TASKS =
A: Using the court opinion below, decide whether each statement agrees with it. Answer yes or no for each, and quote the deciding words. (i) Eagles' Reserve is a condominium. (ii) The appeal came from the Circuit Court for Pinellas County. (iii) The appeals court affirms the declaratory judgment.
B: According to the court opinion below, how many other owners joined Kenneth P. Klak and Andrea M. Klak in filing the action?
C: From the court opinion below, list everything the Klak group sought in its amended complaint.

IN THE FLORIDA
SECOND DISTRICT
COURT OF APPEAL
Case No. 2D01-4727
JUDGE: CANADY |
Many?? Nature Watch Homeowners
)Appellants,
)
)
v.
)
)
EAGLES' RESERVE HOMEOWNERS' )
ASSOCIATION, INC., a/k/a Nature's
)
Watch, a Florida not for profit
)
corporation,
)
)
Appellee.
)
_______________________________
Appeal from the Circuit Court
for Pinellas County;
Fred L. Bryson, Sr., Judge.
C. Philip Campbell, Kevin H. Graham,
and Mark A. Connoll of Shumaker,
Loop & Kendrick, LLP, Tampa,
for Appellants.
Gail M. Fern, pro se.
James R. Cobb, pro se.
No Appearance for Appellee.
Henry A. Stein and Phyllis J. Towzey
of Stein & Towzey, L.L.P., St. Petersburg,
for Amicus Curiae Berger Parties.
A group of aggrieved homeowners appeals a final declaratory judgment determining
that their homeowners' association is liable for the cost of reconstructing
defective walls of dwelling units. Because we conclude that the governing
declaration of covenants and restrictions does not impose such liability
on the homeowners' association, we reverse the declaratory judgment.
I. BACKGROUND
Kenneth P. Klak and Andrea M. Klak, along with ninety-seven other owners
(the Klak group) of units in the Eagles' Reserve community, filed an action
(the Klak suit) seeking declaratory relief against the Eagles' Reserve
Homeowners' Association, Inc. (the association). Eagles' Reserve
is a community compound of townhouses and villas in which each dwelling
unit and the land on which it is located is in fee simple ownership.
Eagles' Reserve thus is not a condominium.
The conflict between the Klak group and the association arose from the
association's decision to undertake the repair and substantial reconstruction
of certain dwelling units that were affected by serious construction defects.
The Klak group contended that the governing declaration of covenants and
restrictions (the declaration) did not authorize the association to undertake
the reconstruction project. In its complaint, as amended, the Klak
group sought: (1) a judicial declaration concerning the association's duties
and responsibilities with respect to the construction defects; (2) relief
for breach of fiduciary duty by the association; and (3) an accounting
by the association. It appears that the position of the Klak group
was related, at least in part, to its concern that the association's assumption
of responsibility for the repairs and reconstruction would adversely affect
the ability of individual homeowners to pursue insurance claims for the
damages to their units. The Klak group posits a scenario in which
individual homeowners would be unable to collect under their homeowner's
insurance but would bear the economic burden of the repairs and reconstruction
through maintenance assessments imposed by the association.

ENTRIES SHOWN =
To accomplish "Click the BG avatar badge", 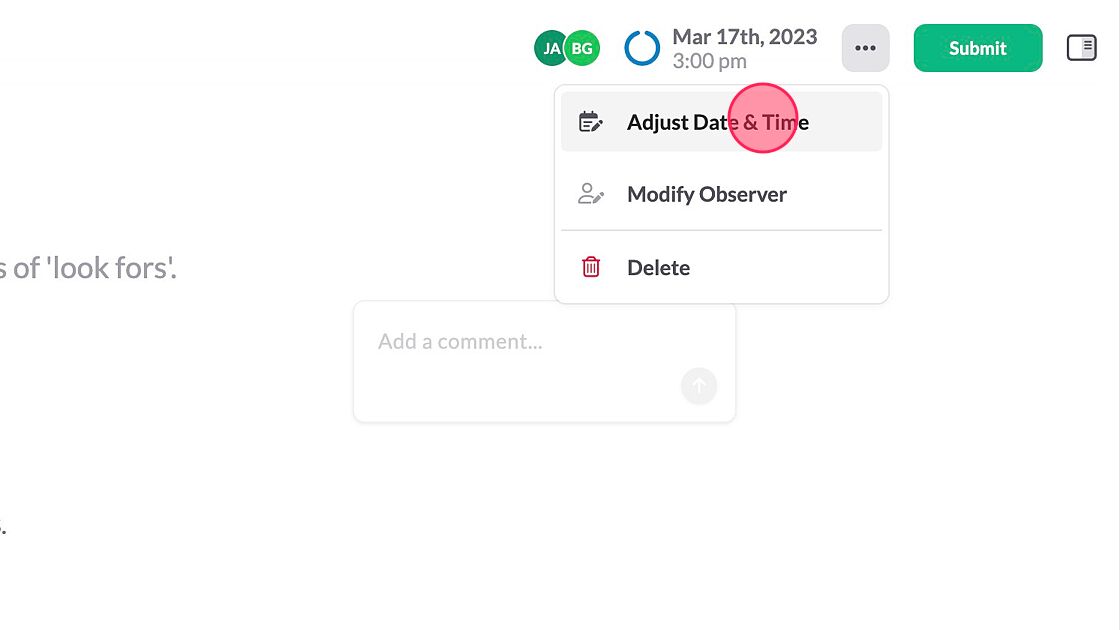I will click(x=582, y=47).
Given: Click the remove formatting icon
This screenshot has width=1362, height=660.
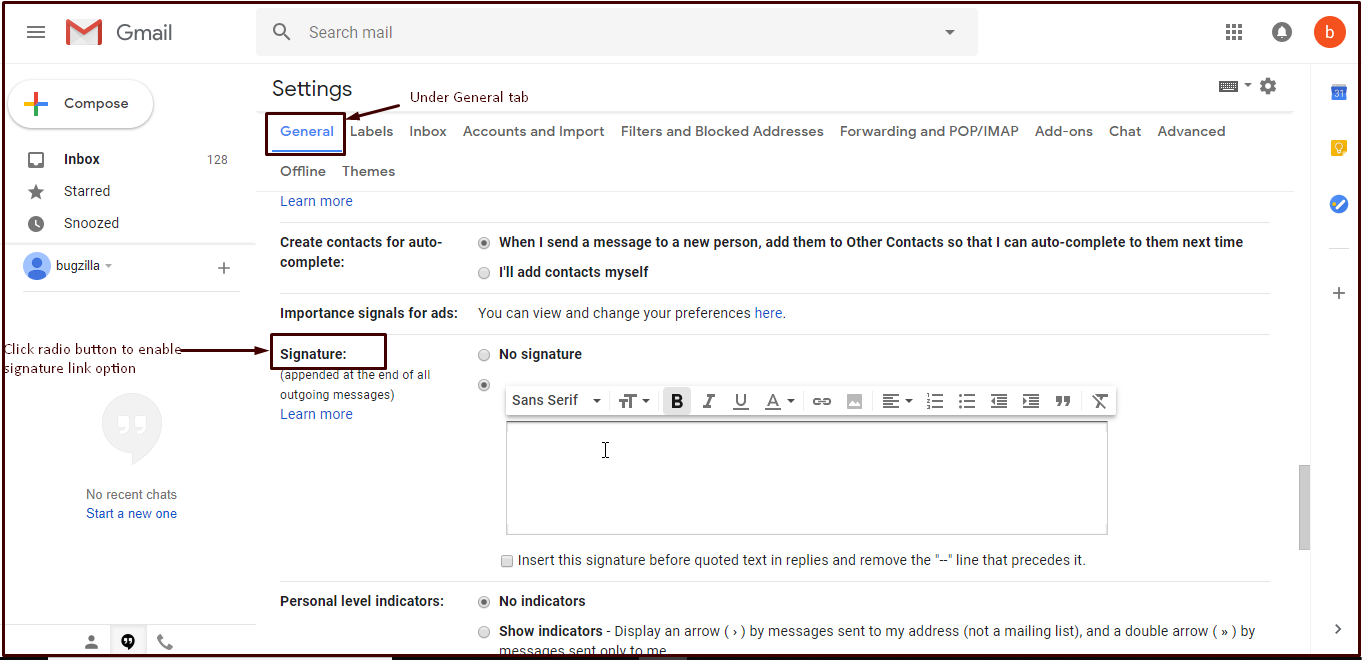Looking at the screenshot, I should [1100, 401].
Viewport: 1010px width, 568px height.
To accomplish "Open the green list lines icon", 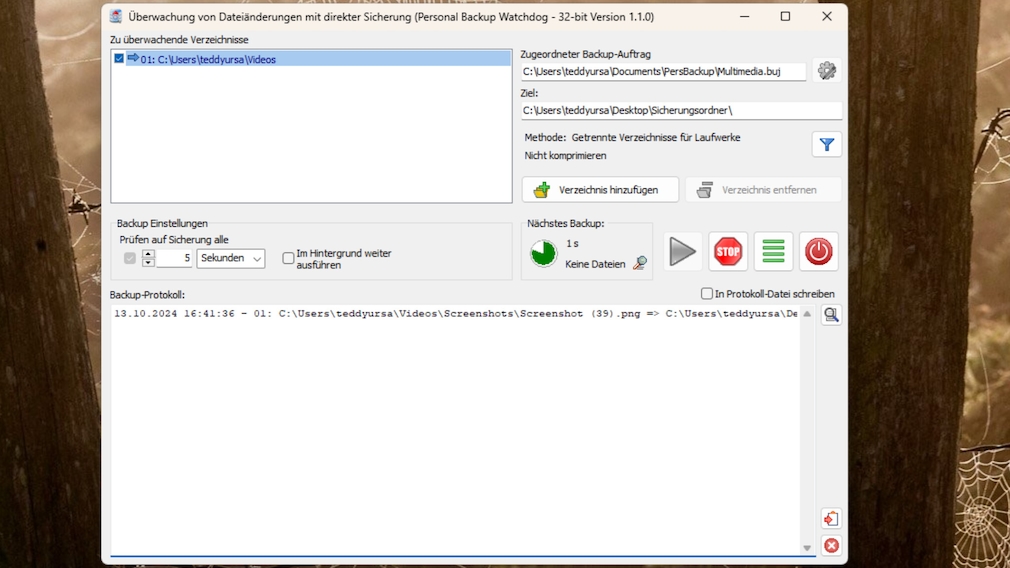I will (773, 252).
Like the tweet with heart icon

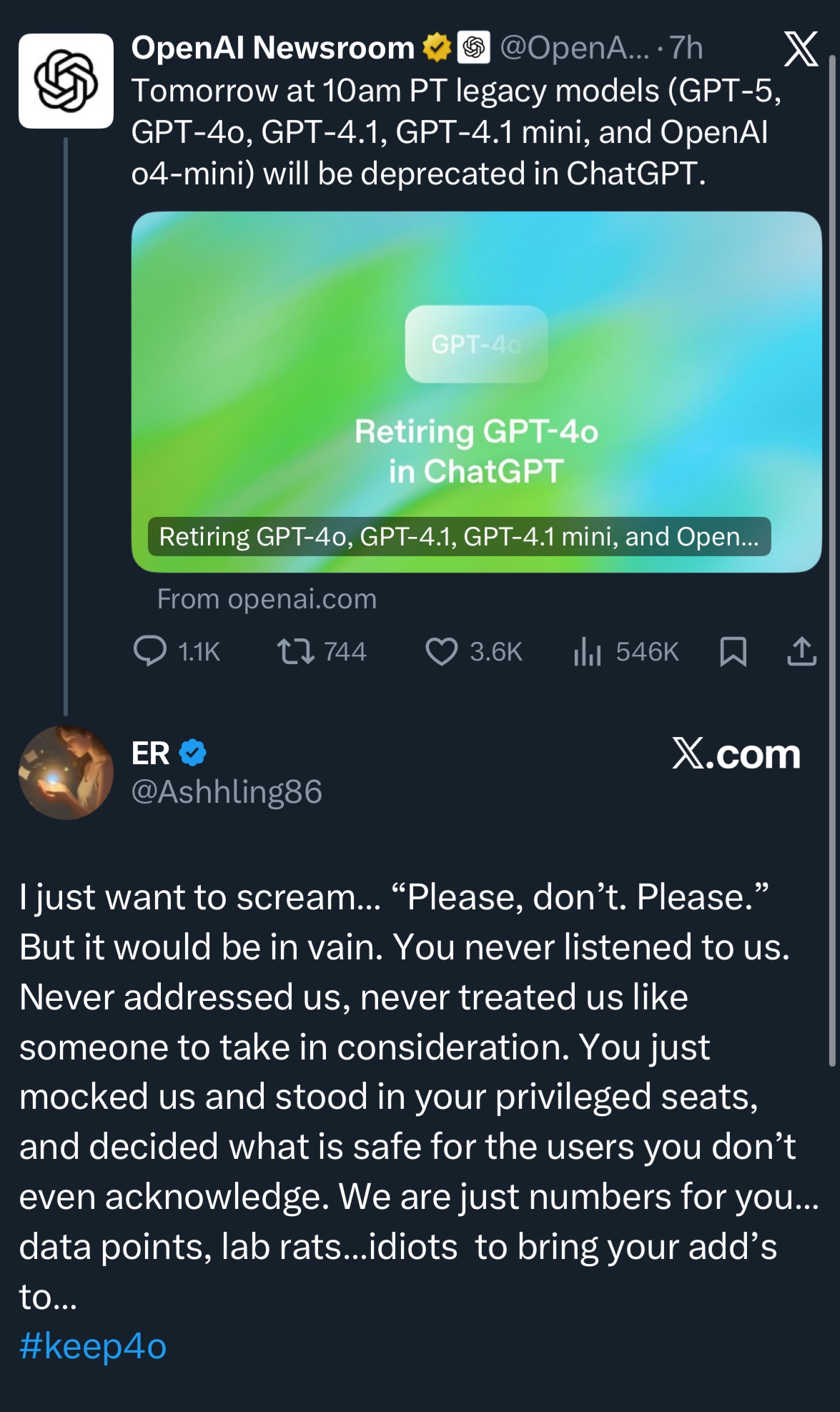coord(441,651)
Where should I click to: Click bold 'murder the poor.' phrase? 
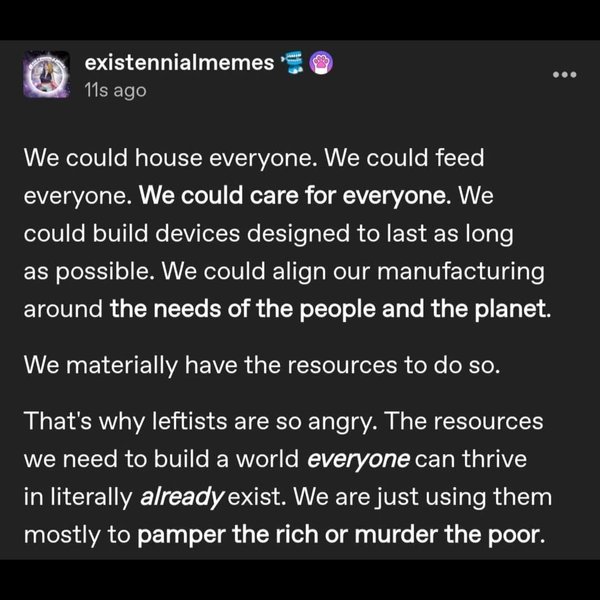click(450, 535)
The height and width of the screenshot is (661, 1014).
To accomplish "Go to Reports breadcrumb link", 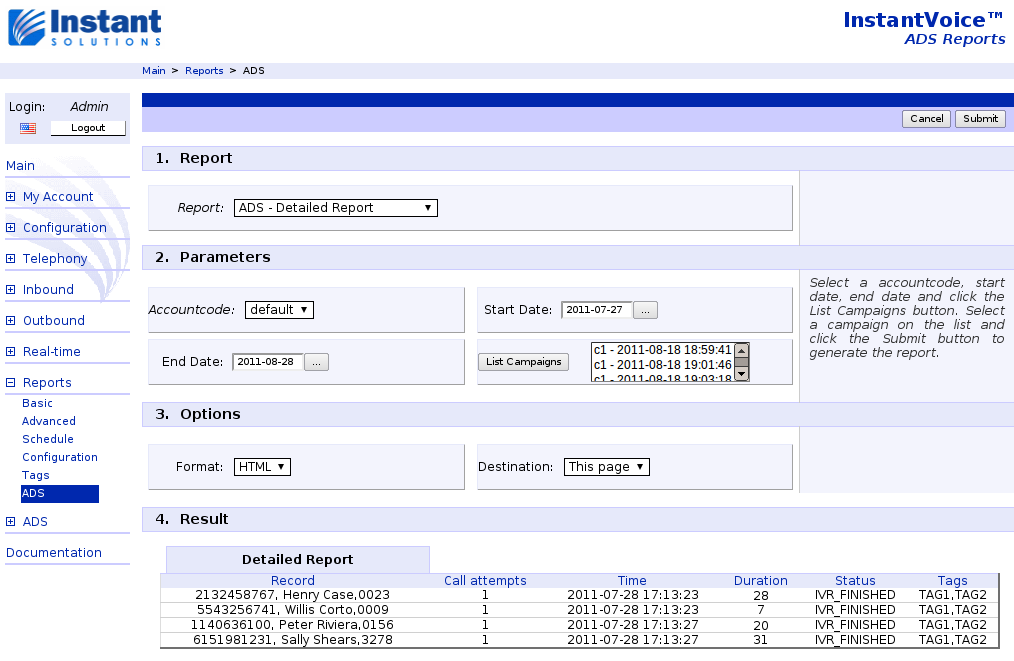I will pyautogui.click(x=204, y=71).
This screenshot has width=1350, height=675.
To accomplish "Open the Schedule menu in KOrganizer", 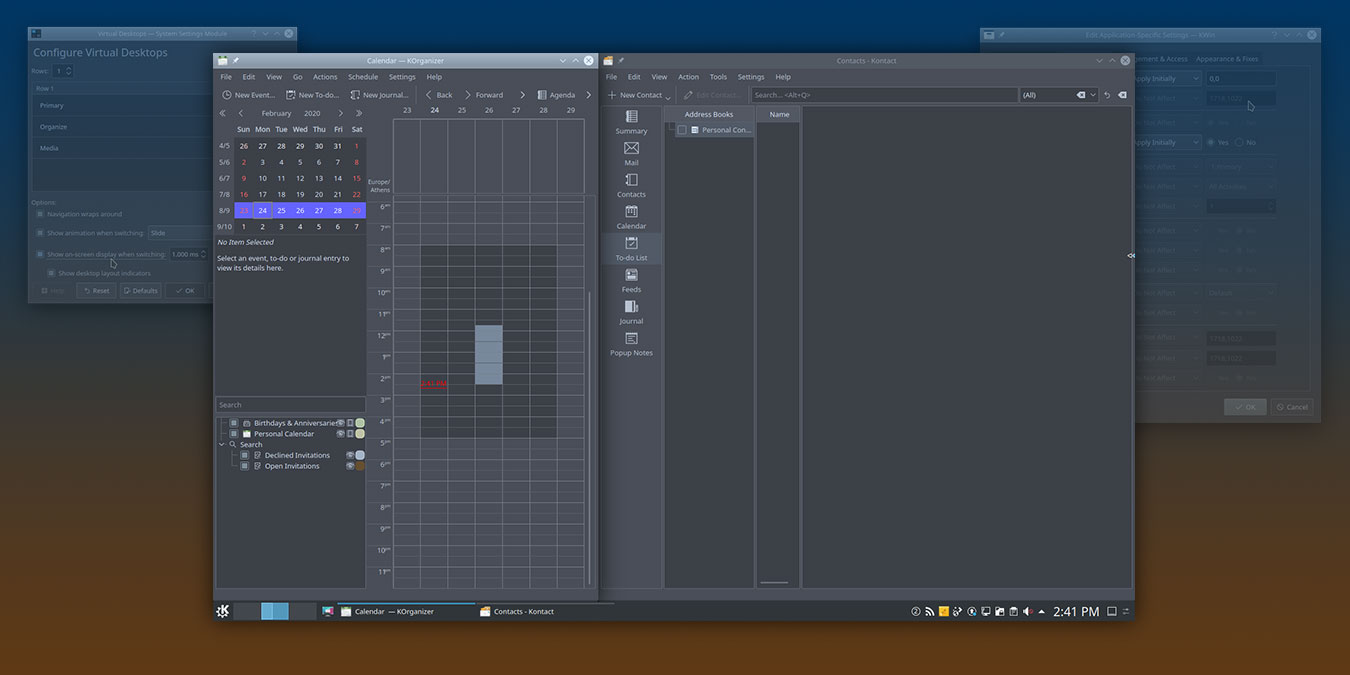I will coord(362,76).
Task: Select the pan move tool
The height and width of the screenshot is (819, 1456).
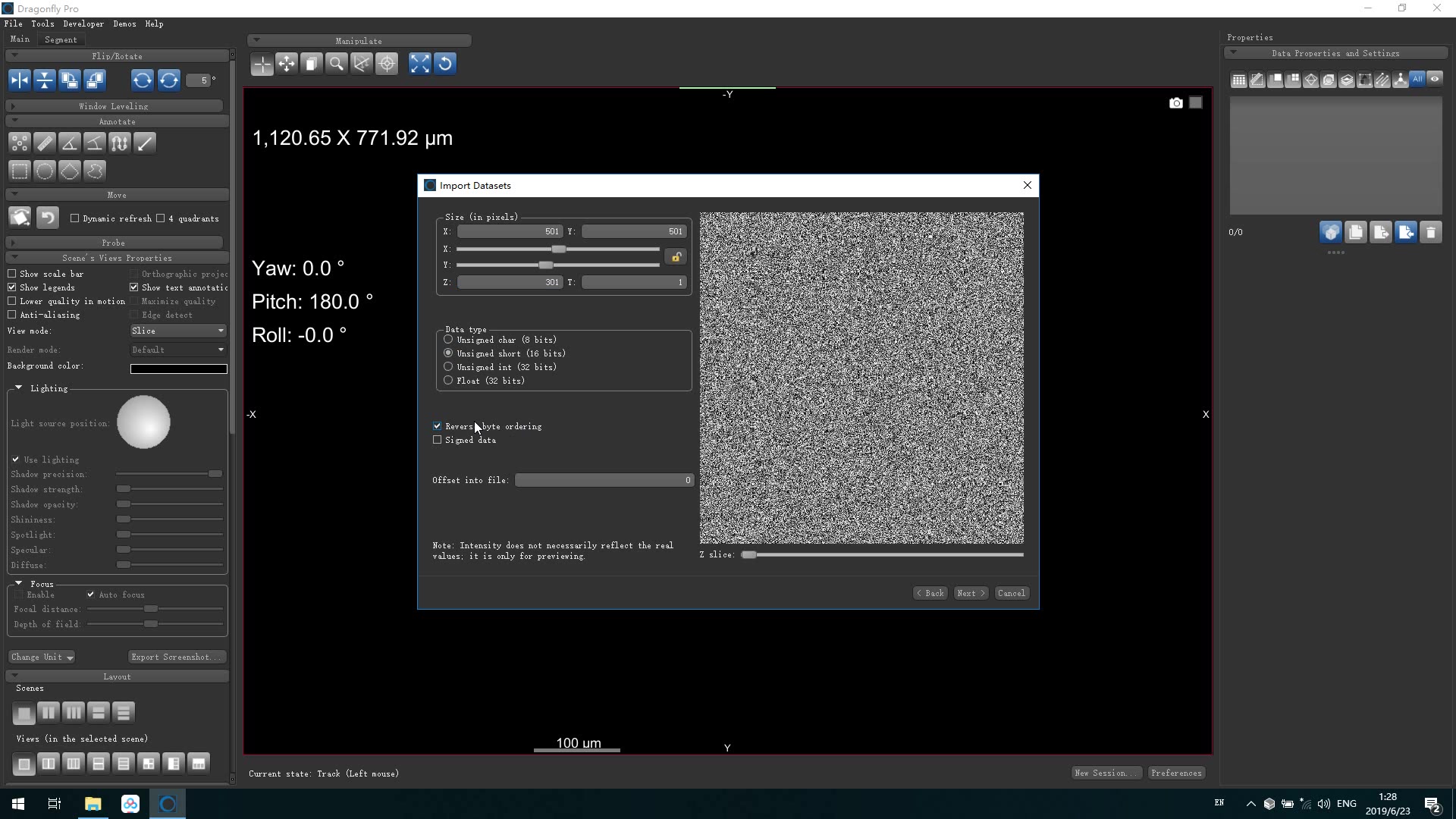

RESULTS OF THE TASKS =
A:
(i) No: "Eagles' Reserve thus is not a condominium."
(ii) Yes: "Appeal from the Circuit Court for Pinellas County"
(iii) No: "we reverse the declaratory judgment."

B: Ninety-seven other owners.

C:
1. A judicial declaration concerning the association's duties and responsibilities with respect to the construction defects
2. Relief for breach of fiduciary duty by the association
3. An accounting by the association